Suleiman Kerimov, a Russian billionaire and senator and part of an influential family holding sway over Russia’s gold trade, was charged with laundering money gained through tax fraud in Nice and prohibited from leaving the French region after being detained by authorities for two days. Kerimov, whose family controls Russia’s biggest gold producer, Polyus PJSC, was required to surrender his passport and post 5 million euros ($5.9 million) in bail, Nice prosecutor Jean-Michel Pretre said by phone Thursday. 

The Kremlin vowed to defend Kerimov, and a top parliamentarian warned the move may be the start of a “witchhunt” in the West against Russia’s elite. The case is a blow to one of Russia’s wealthiest men, a billionaire who’d spent years cultivating his reputation and financial ties in the West. In Russia, he’s also a prominent politician with close ties to top officials in the government and state companies, (via Bloomberg).

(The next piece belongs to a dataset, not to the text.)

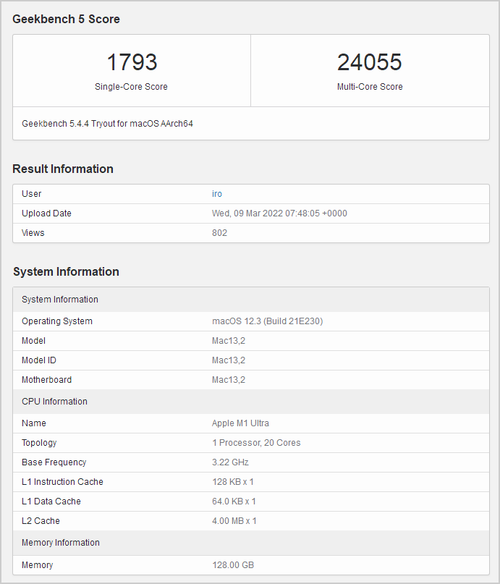Select the Upload Date value
This screenshot has width=500, height=584.
click(279, 213)
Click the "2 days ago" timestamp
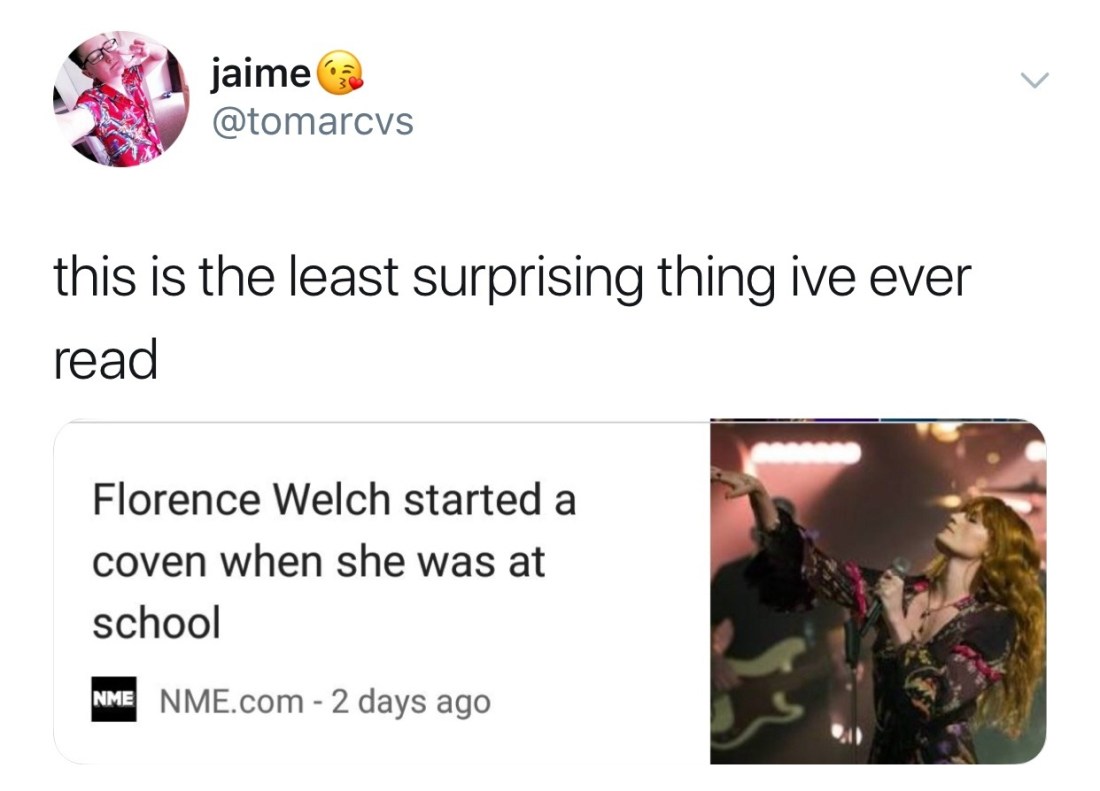Screen dimensions: 1100x791 pos(411,701)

New data points reveal surge in young people acting as “money mules,” mostly through sham social media posts

The statistics reveal a 75 percent increase in the misuse of bank accounts involving 18 to 24-year-olds during the first nine months of 2017, compared to the same period last year. This is where an account, policy or product is misused by the genuine account holder. The most common example of this is when an individual acts as a “money mule,” meaning they allow their bank account to be used to facilitate the movement of criminal funds. Young people and students are particularly vulnerable as fraudsters know they are often short of cash.

Criminals may approach them with what looks like a genuine job offer, asking them to receive money into their bank account and transfer it onto someone else, keeping some of the cash for themselves. They can approach them through social media and online job postings. There were 8,652 cases of ‘misuse of facility’ cases amongst 18 to 24-year-olds between January and the end of September this year. The 2017 figures also demonstrate a dramatic rise in money mule fraud over the last five years, with cases involving 18-24-year-olds more than doubling since 2013, (via CIFAS).


Miami export company convicted on money laundering charges

Miami import-export firm convicted of money laundering in $100 million scam, (via the Maryland Morningside).

Corporate transparency

Is Delaware turning over a new leaf on beneficial ownership blockade?

In a rare move to rein in secretive limited liability companies, Delaware's secretary of state has tweaked a policy that would require the state's 1.3 million business entities to be regularly screened against a federal database of terrorists, international drug traffickers and more, (via Delaware Online).


10 tips to help nudge employees to care about cybersecurity, improve data defenses

Cybersecurity threats at a global level are increasing. According to Cybersecurity Ventures, global annual cybercrime costs will grow from $3 trillion in 2015 to $6 trillion annually by 2021. Moreover, it is not just computers that are being targeted. The growth of smartphones and Internet of Things devices is opening new destructive avenues for cybercrime. Hence, it is projected that cybersecurity spending will exceed $1 trillion globally over 2017 to 2021. Here is a snippet of 10 tips:

  1. Create Cyber Awareness: Incorporate a cybersecurity awareness training for employees in the onboarding process to ensure every employee is aware and acknowledges the threat. Organise computer security training for employees with periodic refresher courses.
  2. Provide “Live Fire” Training: This is a live simulation of a cyberattack outlining the course of action to be taken by various affected and unaffected parties. Share information on the escalation matrix, when to report what, and who is to play what role depending on the type of attack. This live training helps employees learn better so that they can better tackle such an incident.
  3. Communicate: Build a continuous communication campaign through various channels- emails, street plays, bay walks, notices, videos etc. Talk about what cybersecurity is, types, impact, etc. to prepare people for an event, (via Business World).

Cyber a key focus for companies in 2018

A look at how and why cybersecurity will be the focal point for many jobs in 2018, (via The Market Mogul).